Mrs. Ross, who never sought a title at the Hopkins medical campus, filled a role as an unofficial social ambassador and welcomer to Baltimore.
“She was a huge asset to my father as he recruited staff for the medical school and university,” said her daughter. “She was not from Baltimore, so was able to take spouses to various neighborhoods and schools and understood what moving a family to a new city meant.”
Dr. Paul R. McHugh, a university distinguished professor of psychiatry, recalled how Mrs. Ross welcomed him and his wife, Jean, to Baltimore. “She very much helped us, in every respect. She was the perfect dean’s wife. She knew Baltimore so well — she knew the concerns of young mothers. She made our acculturation here very much easier.”
She suggested having the freshman medical school class to her home for dinner at the beginning of the school year.
“It would be an opportunity to meet their classmates early in a small social setting,” her daughter said. “It took three or four nights to get them all there, but it was a huge hit.”
She also entertained international visitors at Johns Hopkins for exchange professorships and other posts. She also invited those who did not have family in Baltimore to her Thanksgiving table.
She and her husband lived with their family for an exchange professorship in Lima, Peru, and London.
Mrs. Ross was a longtime volunteer at Hopkins Hospital and a member of its Women’s Board beginning in 1971, and was its president from 1984 to 1987. She was treasurer or chair of the board’s fundraising projects, including Christmas sales and antiques shows, a dress sale, the Carry-On Shop and the hospital gift shop.
“She made it very clear — she was as she said she was, ‘not a housewife.’ She was a professional volunteer,” said another daughter, Margaret Casad Ross of Oak Park, Ill. “She was extraordinarily competent. Everything she did, she did correctly. She paid attention to every detail to anything she addressed. She had a gift of welcoming people and getting them to be comfortable with her. Everybody called her Boo, while my father was Dr. Ross or Dean Ross.”

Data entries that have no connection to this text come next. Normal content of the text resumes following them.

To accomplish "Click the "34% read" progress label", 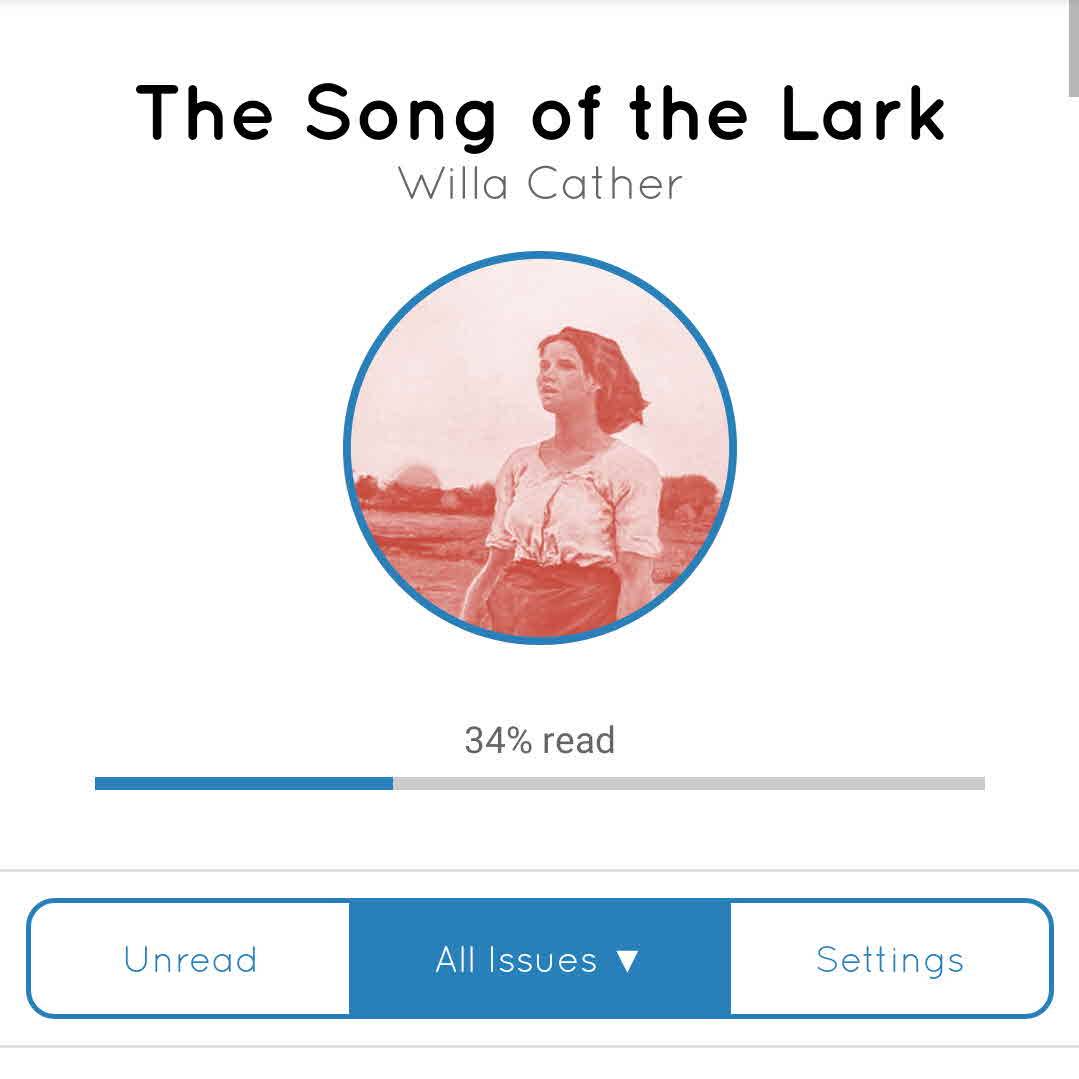I will (540, 741).
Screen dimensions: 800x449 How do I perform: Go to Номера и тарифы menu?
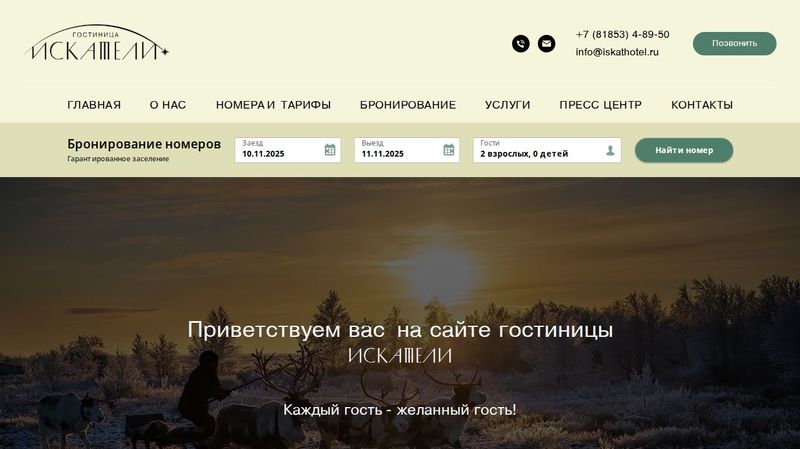point(273,105)
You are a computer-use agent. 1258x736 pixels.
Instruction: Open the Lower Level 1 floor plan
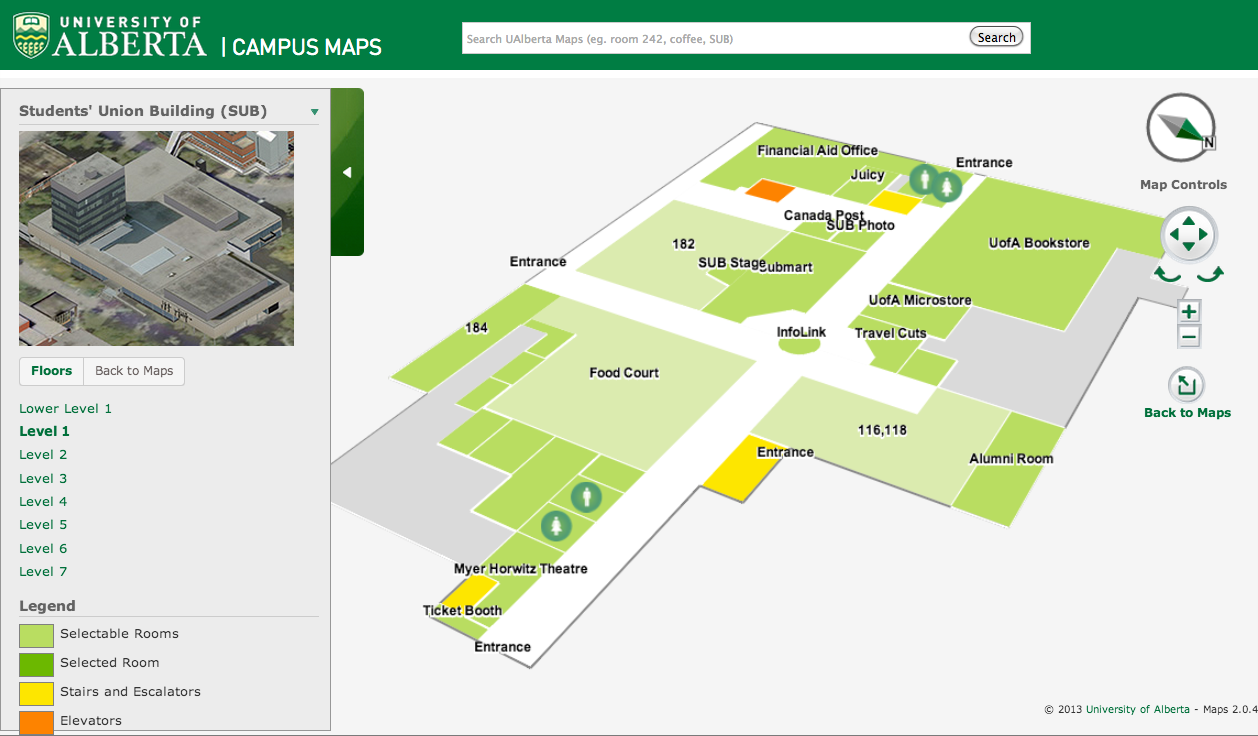(65, 408)
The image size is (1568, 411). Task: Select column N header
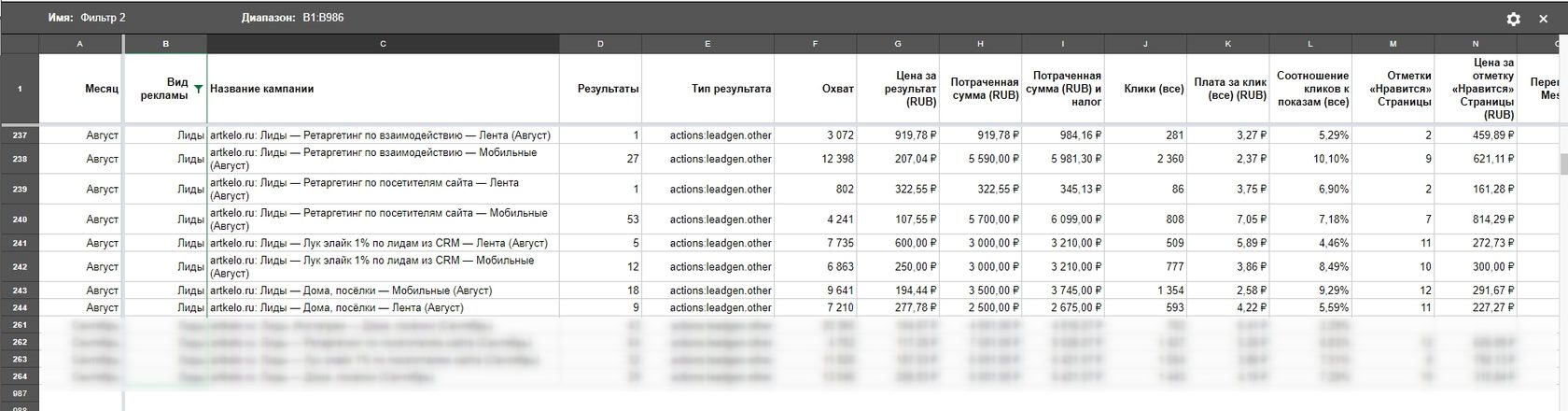[x=1475, y=44]
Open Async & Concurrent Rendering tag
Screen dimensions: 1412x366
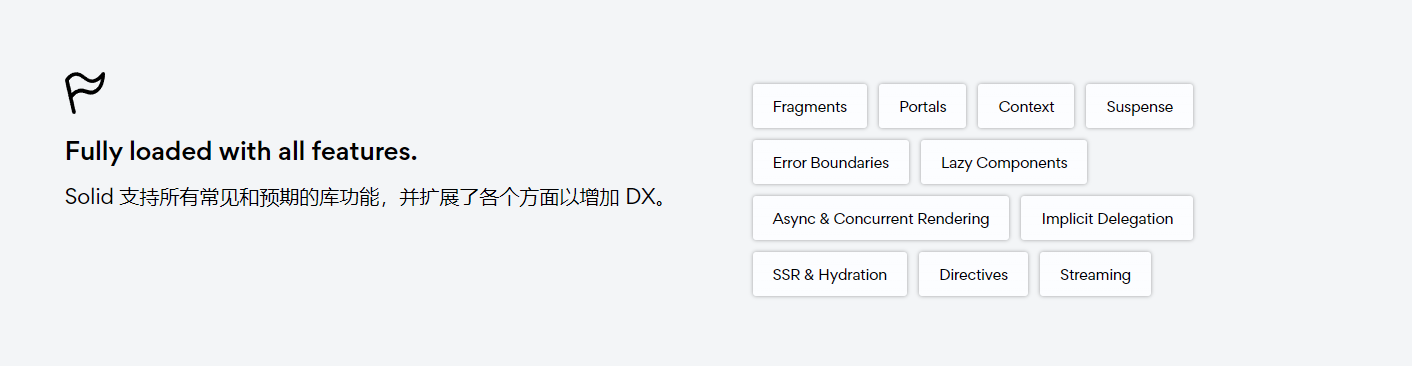point(881,218)
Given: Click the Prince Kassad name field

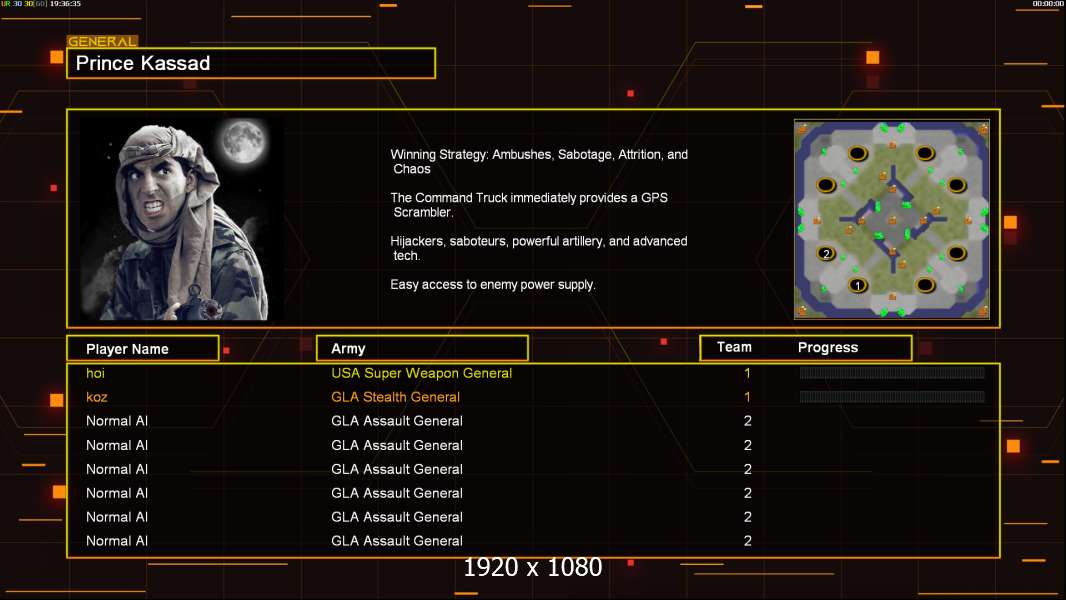Looking at the screenshot, I should coord(251,64).
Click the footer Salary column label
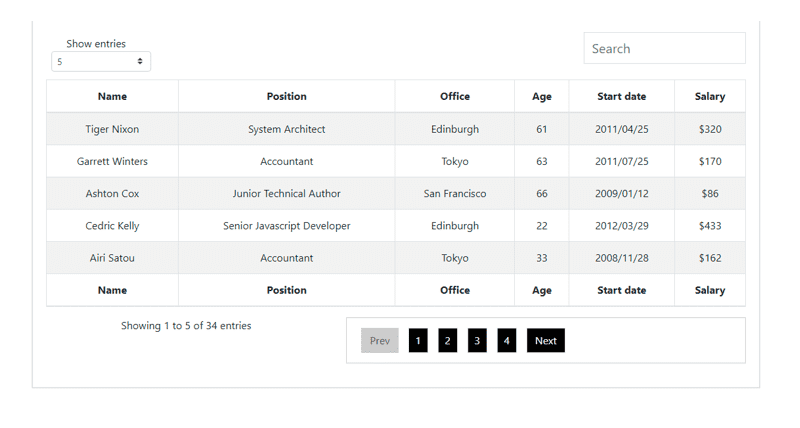Image resolution: width=800 pixels, height=428 pixels. point(710,290)
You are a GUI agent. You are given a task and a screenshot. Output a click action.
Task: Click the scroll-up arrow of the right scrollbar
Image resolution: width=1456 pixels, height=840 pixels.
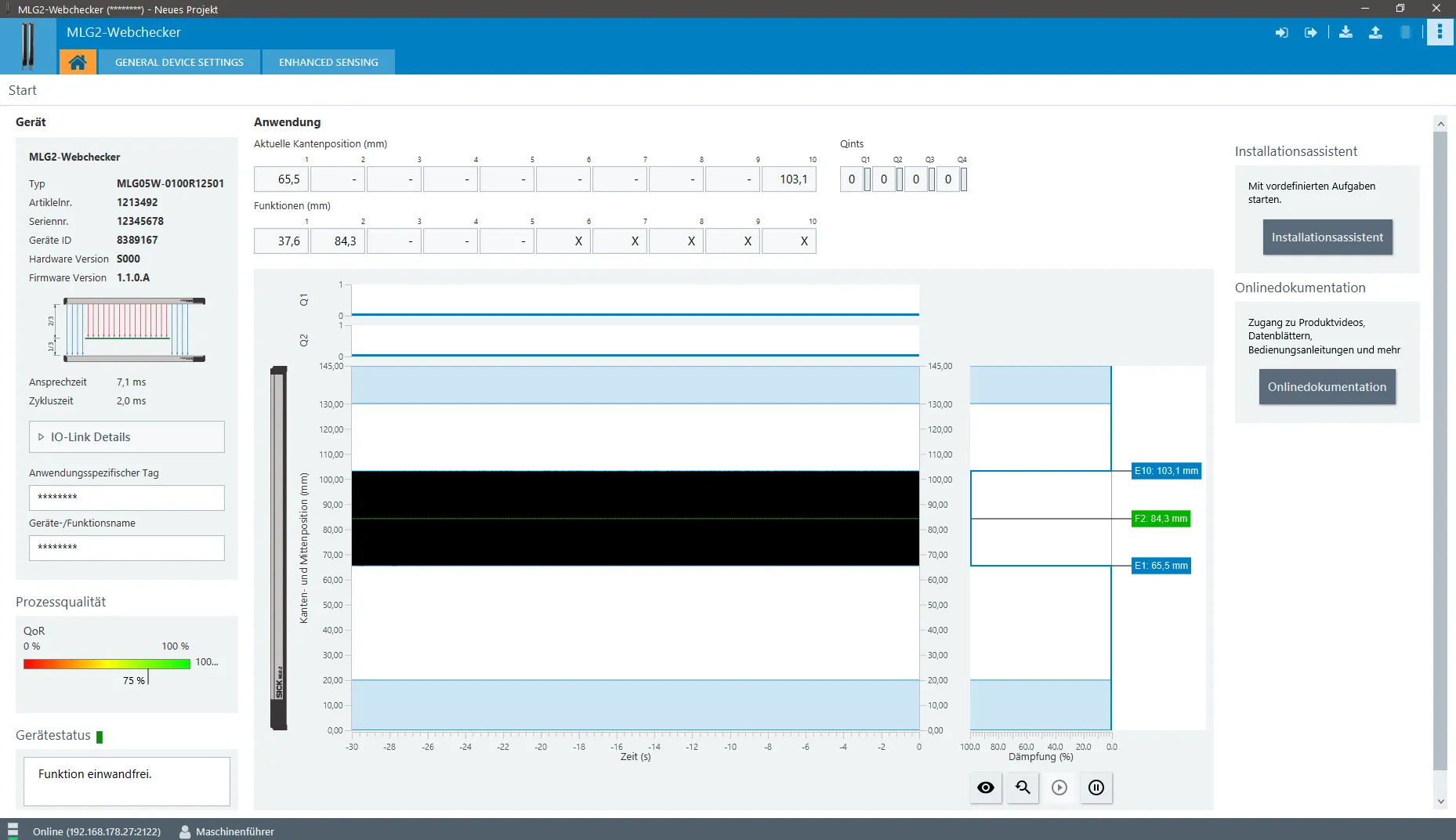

Mrs. Ross was a longtime communicant of the Episcopal Church of the Redeemer, where she volunteered and taught Sunday School. She served on the vestry and chaired several search committees for new rectors and organists. She also volunteered on the altar guild and handbell choir. She also completed multiple needlepoint kneelers for the church herself and finished many that others didn’t finish.
Mrs. Ross was a Bryn Mawr School parents’ association president, volunteer and board member. She also belonged to the Guilford Garden Club and served on the Guilford Association Board.
A memorial service will be held at 3 p.m. March 1 at the Episcopal Church of the Redeemer, 5603 Charles St.
Her Husband of 65 years died in 2015. In addition to her two daughters, survivors include a son, Richard McCracken Ross of Jarrettsville; five grandchildren; and a great-granddaughter.